Bulgaria's Sovereign Bonds Best Bet in Europe - Italian Expert
An Italian financial expert has urged European investors to buy sovereign bonds issued by Bulgaria, claiming they are safer even than Germany’s and Japan’s.
“True, the yield on ten-year Bulgarian sovereign bonds used to stand at about 5% a year ago, while now it has a yield a bit over 3%. Still, paradoxically, I believe that Bulgaria’s ten-year sovereign bonds are safer than the German and Japanese bonds,” Italian financier Olivier Doria d' Angri commented in an article in local media.

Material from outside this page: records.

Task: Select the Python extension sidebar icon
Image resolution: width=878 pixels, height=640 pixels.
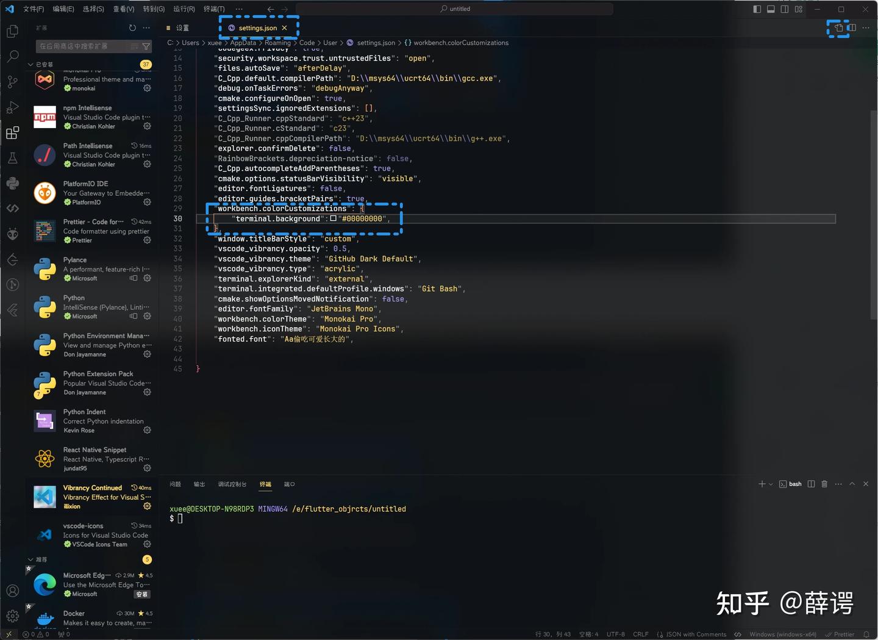Action: [12, 183]
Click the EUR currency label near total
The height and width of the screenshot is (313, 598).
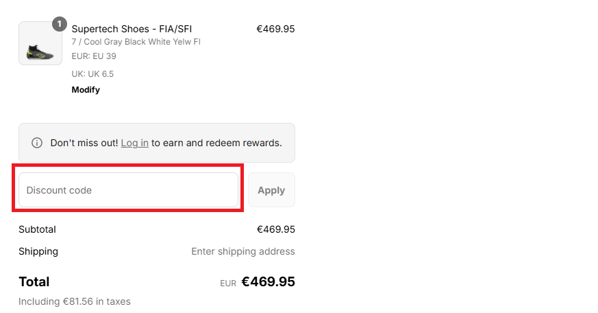tap(228, 283)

“The yield on the Japanese 10-year bonds have hit historically low levels and they are going further down. Lower profits mean higher prices, so in practice the higher the risk, the lower the yield," explains Olivie Doria.
"This is a paradox.”
“Yes, I still believe that Bulgarian ten-year bonds are the best option for investment in Europe.The country has EU's lowest government debt-to-GDP ratio - 14%,” the expert explained.
He stressed that if Bulgaria issues more bonds, this would create more jobs and boost people’s purchasing power.

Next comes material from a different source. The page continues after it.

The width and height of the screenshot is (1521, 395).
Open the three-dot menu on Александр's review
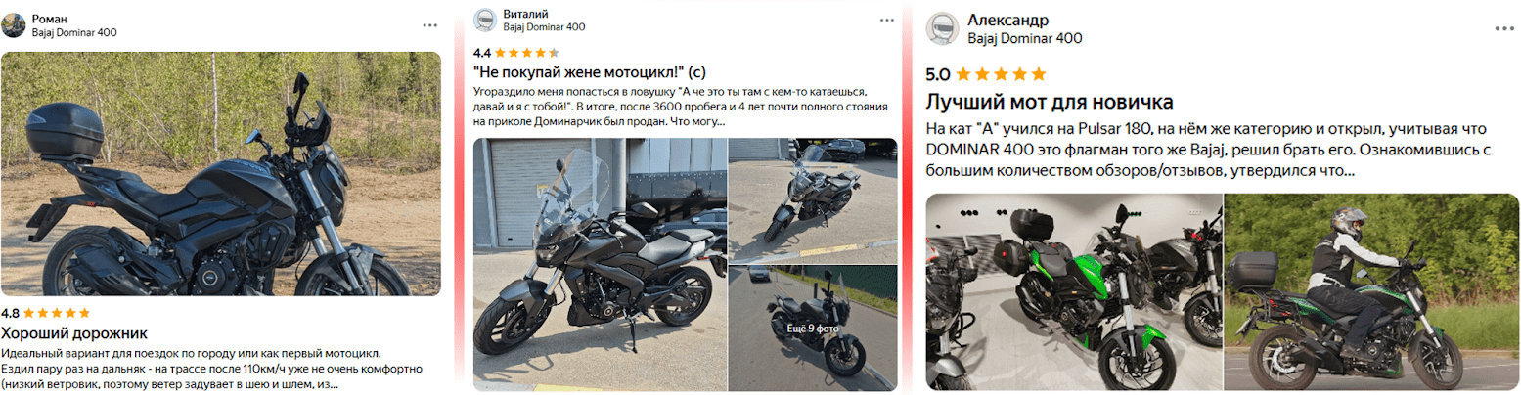point(1504,28)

The Italian expert also issued a warning, saying investing in south-European sovereign bonds can bring Bulgarian banks to bankruptcy.
"The lev, the Bulgarian currency, is pegged to the single currency and while a drop in the euro will boost exports, a collapse of the euro will force Bulgaria to look for alternative currencies to peg the lev to, probably a mix between the Deutsche mark and the US dollar," he forecast.
Bulgaria's former Finance Minster Simeon Djankov used to say the country should not be worried about its currency board in the event of a collapse of the euro.
In his words Bulgaria should not be worried about that peg because it is actually to the Deutsche mark and - in the event of any changes to the euro zone - it would continue to follow whatever Germany used.
The currency peg means interest rates must track euro zone rates, leaving fiscal policy as the government's main tool to influence the economy.
Last summer, euro zone member Spain was struggling to borrow money for 10 years at a yield below 7%, but Rwanda had no trouble to do it at the beginning of May.
Analysts say investors regard any kind of debt as a safer harbor than equities, shrugging off specific country risk when faced with the rock-bottom interest rates in the developed world.
These are the main reasons why orders for the East African country's debut dollar bond reached USD 3.5 B, more than 8 times the bond's issue size.